CS61C Fall 2016 Lab 8 - Data Locality and Cache Blocking

Setup

Copy the lab skeleton into your workspace:

$ cp -r ~cs61c/labs/08 [appropriate directory]

Exercise 1: Cache Visualization

Caches is typically one of the hardest topics for students in 61C to grasp at first. This exercise will use some cool cache visualization tools in MARS to get you more familiar with cache behavior and performance terminology with the help of the file cache.s and wackycache.s. At this point, read through cache.s to get a rough idea of what the program does.

To get started with each of the scenarios below:

  1. Open the designated file in MARS. (cache.s or wackycache.s)
  2. In the code for cache.s or wackycache.s, set the appropriate Program Parameters as indicated at the beginning of each scenario (by changing the immediates of the commented li instructions in main)
  3. Run Tools-->Data Cache Simulator.
  4. Set the appropriate Cache Parameters as indicated at the beginning of each scenario.
  5. Enable the Runtime Log and then click "Connect to MIPS".
  6. Run Tools-->Memory Reference Visualizer and click "Connect to MIPS".
  7. As you execute code in MARS, any DATA memory access (load or store) will show up (instruction fetches not shown).

The Data Cache Simulator will show the state of your data cache and the Memory Reference Visualization will show you what parts of memory you are accessing and how many times. Please remember that these are running independently from your code, so if you reset your code, you should also reset the cache and memory!

If you run the code all at once, you will get the final state of the cache and hit rate.
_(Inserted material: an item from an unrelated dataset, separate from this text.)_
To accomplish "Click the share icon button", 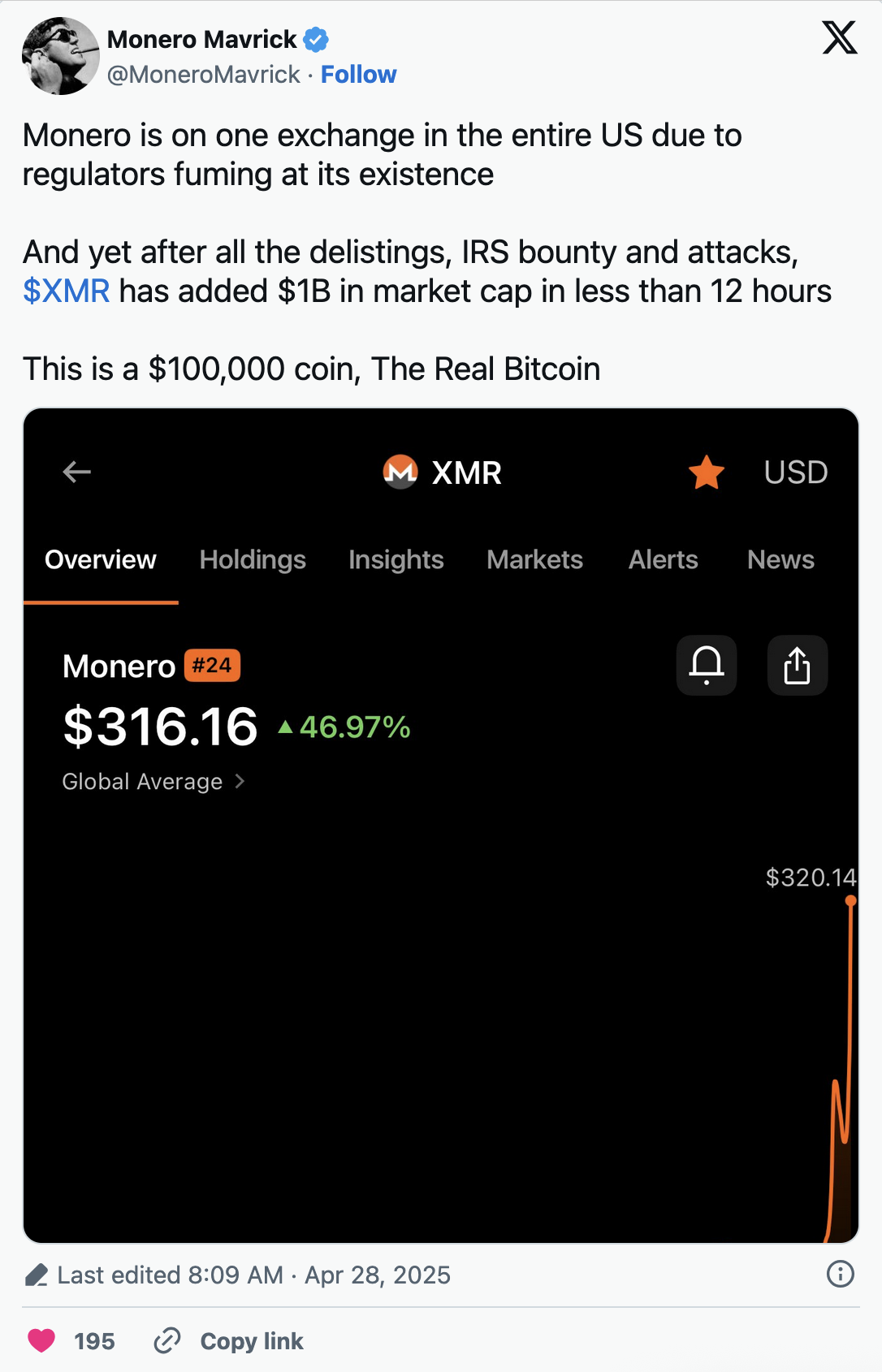I will click(797, 666).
You will probably benefit the most from setting breakpoints at each memory access to see exactly where the hits and misses are coming from.
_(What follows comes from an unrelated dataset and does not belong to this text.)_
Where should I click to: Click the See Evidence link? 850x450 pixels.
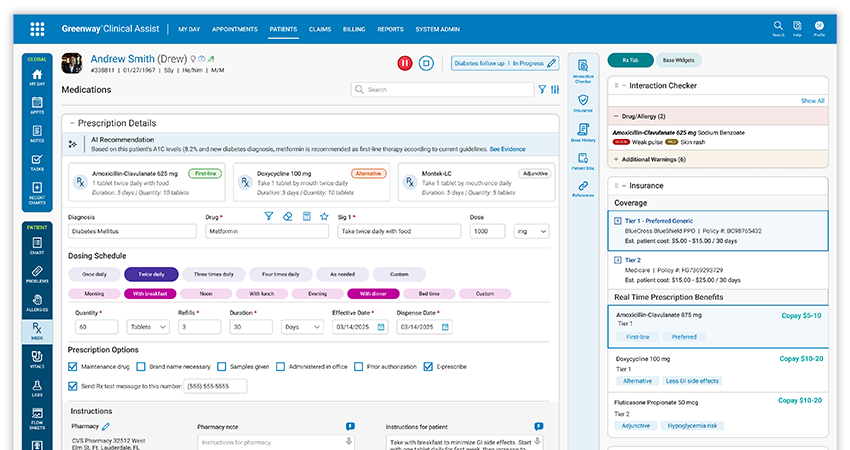507,148
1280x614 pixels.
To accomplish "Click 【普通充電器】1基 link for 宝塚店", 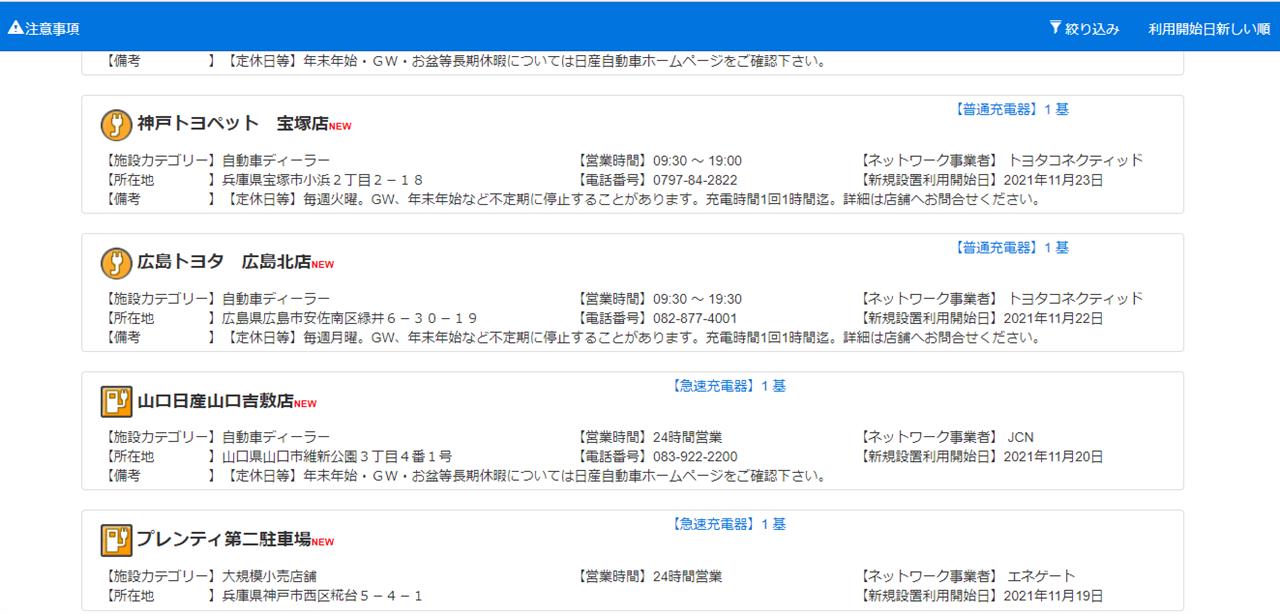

Simulate the following scenarios and record the final cache hit rates. Try to reason out what the hit rate will be BEFORE running the code. After running each simulation, make sure you understand WHY you see what you see (the TAs will be asking)!

Do not heistate to ask questions if you feel confused! This is perfectly normal and the staff is there to help you out!

Good questions to ask yourself as you do these exercises:

Scenario 1: (using cache.s)

Cache Parameters:

Program Parameters:

Questions:

  1. What combination of parameters is producing the hit rate you observe? (Hint: Your answer should be of the form: "Because parameter A == parameter B")
  2. What is our hit rate if we increase Rep Count arbitrarily? Why?
  3. How could we modify our program parameters to maximize our hit rate?

Scenario 2: (using cache.s)

Cache Parameters:

Program Parameters:

Questions:

  1. Explain the hit rate in terms of the parameters of the cache and the program.
  2. What happens to our hit rate as Rep Count goes to infinity? Why?
  3. Suppose we have a program that uses a very large array and during each Rep, we apply a different operator to the elements of our array (e.g. if Rep Count = 1024, we apply 1024 different operations to each of the array elements). How can we restructure our program to achieve a hit rate like that achieved in this scenario? (Assume that the number of operations we apply to each element is very large and that the result for each element can be computed independently of the other elements.) What is this technique called? (Hint)

Scenario 3:

For the final scenario, we'll be using a new file: wackycache.s. Open it up in MARS and read through the pseudocode to make sure you understand what's happening.

Cache Parameters:

Program Parameters:

Questions:

  1. Run the simulation a few times. Note that the hit rate is non-deterministic. Why is this the case? Explain in terms of the cache parameters and our access pattern. ("The program is accessing random indicies" is not a sufficient answer).
  2. Which Cache parameter can you modify in order to get a constant hit rate? Record the parameter and its value (and be prepared to show your TA a few runs of the simulation). How does this parameter allow us to get a constant hit rate?

Check-off

Exercise 2: Loop Ordering and Matrix Multiplication

If you recall, matrices are 2-dimensional data structures wherein each data element is accessed via two indices. To multiply two matrices, we can simply use 3 nested loops, assuming that matrices A, B, and C are all n-by-n and stored in one-dimensional column-major arrays:

for (int i = 0; i < n; i++)
    for (int j = 0; j < n; j++)
        for (int k = 0; k < n; k++)
            C[i+j*n] += A[i+k*n] * B[k+j*n];

Matrix multiplication operations are at the heart of many linear algebra algorithms, and efficient matrix multiplication is critical for many applications within the applied sciences. If you need a quick refresher as to how matrix multiplication works, check out this link here.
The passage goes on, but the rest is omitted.